Today, users are forced to choose between limited configuration software, which helps with basic data recording but cannot be modified to meet application requirements, or their own custom data acquisition applications that must be programmed from scratch. Hardware vendors provide software with the bare essentials for recording data from devices, but they push users to a different tool to program a solution when needs beyond that software’s capabilities arise. This is an unnecessary forced trade-off; data acquisition software should evolve to span the gulf between configuration and customization. System setup requires different measurements with a variety of wiring schemes and hardware and software configurations to represent a user’s true signal with maximum fidelity. Again, software must improve to make system setup easier for users. Engineering efficiency is suffering because of these shortcomings. In a survey of 3,800 engineers, 27% identified that developing software for their application was the most time consuming part of their task, while 21% spent most of their time struggling with system setup.
To keep up with the growing need for data, engineers must demand more from data acquisition systems. Innovation in data acquisition software can play a critical role in meeting these challenges.
Engineers use two types of data acquisition software products at opposite ends of a complexity spectrum: the fixed-functionality configuration-based measurement software included with a data acquisition device and the custom software applications users code to control their devices. Fixed-functionality software is good for setting up a quick, simple measurement from a device to configure basic settings like sampling rate, hit a record button, and save raw data to a file. But custom software applications give users the power to program any functionality if they have the know-how and patience to do it. In the programming scenario, engineers can define exactly; the measurement or behavior they need. This requires the time for programming and validating a solution as well as the expertise needed to build this software from scratch.

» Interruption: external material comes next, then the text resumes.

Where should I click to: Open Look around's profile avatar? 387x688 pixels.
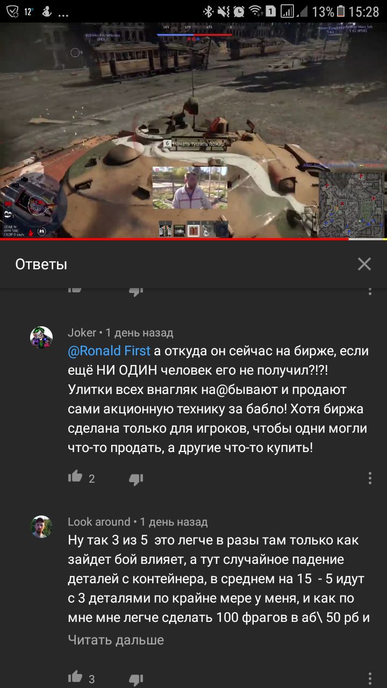(x=41, y=527)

Users who want a mostly typical data acquisition application for acquiring and saving data, with some minor modifications like a custom analysis algorithm or basic conditional logic, are forced to choose between these two extremes. As soon as their needs increase beyond the software that comes in the box with their hardware devices, they must make the leap to the other extreme: a fully custom, programmed solution.
There is no reason that data acquisition software can’t evolve to better fill this spectrum. A software solution that offers a continuum from configurable measurements to customization through programming would help engineers be more efficient. A configuration-based experience is tremendously useful for the common parts of a data acquisition application, like setting up the sensors attached to a channel, selecting sampling rates, and implementing basic triggering and scaling. A software solution that could preserve this configuration, and help engineers use that configuration as a foundation to build custom functionality in an intuitive programming environment, would remove the strict trade-off between ease of use via configuration and maximum flexibility via programming.
System Setup Time Sink
Anyone who has built a measurement system knows that setup is time-consuming, and an incorrect setup can introduce errors into a system that may be hard to debug. Different types of measurements may require varying hardware specifications, wiring schemes, and unique software configurations to represent a true signal with maximum fidelity. Today, engineers can choose from a wide range of systems featuring flexible, modular data acquisition hardware that they can adapt and reconfigure to meet changing I/O and sampling needs. Though this is highly beneficial to users who face challenging or evolving system requirements, the flexibility of the system complicates the system setup process.
Consider a device with a single function like a handheld device for measuring temperature. When using this device, the risk for error in measurement setup is low. Since the device has a single use, the hardware and software for that device are built to meet that need, and the possible set of configurations is limited. Conversely, a modular data acquisition system features a range of I/O options and provides many different measurement combinations. This flexibility helps lower total system cost since the same set of hardware can be adapted to serve a range of applications. But with that comes more possible configuration options that can complicate system setup. Data acquisition software can be better designed to remove this complexity.
Today, the software packaged with data acquisition devices does little to help users understand and document system connections such as wires between sensors. There is a tremendous opportunity for software to overcome these complexities. Better data acquisition software could reduce system setup complexity through improved system visualization, recommendations for correct wiring, and better checks for channel configuration.
Data acquisition plays a critical role in driving innovation and discovery. Engineers rely heavily on acquiring the right data to support design decisions, and advances in data acquisition software could have a tremendous impact on improving their efficiency. To achieve this, data acquisition software must evolve to fill the gap between limited configurable software and flexible but costly to build custom programmatic solutions without increasing system setup complexity. To keep pace with the growing demand for data, it’s time to demand more from the software we use to acquire it.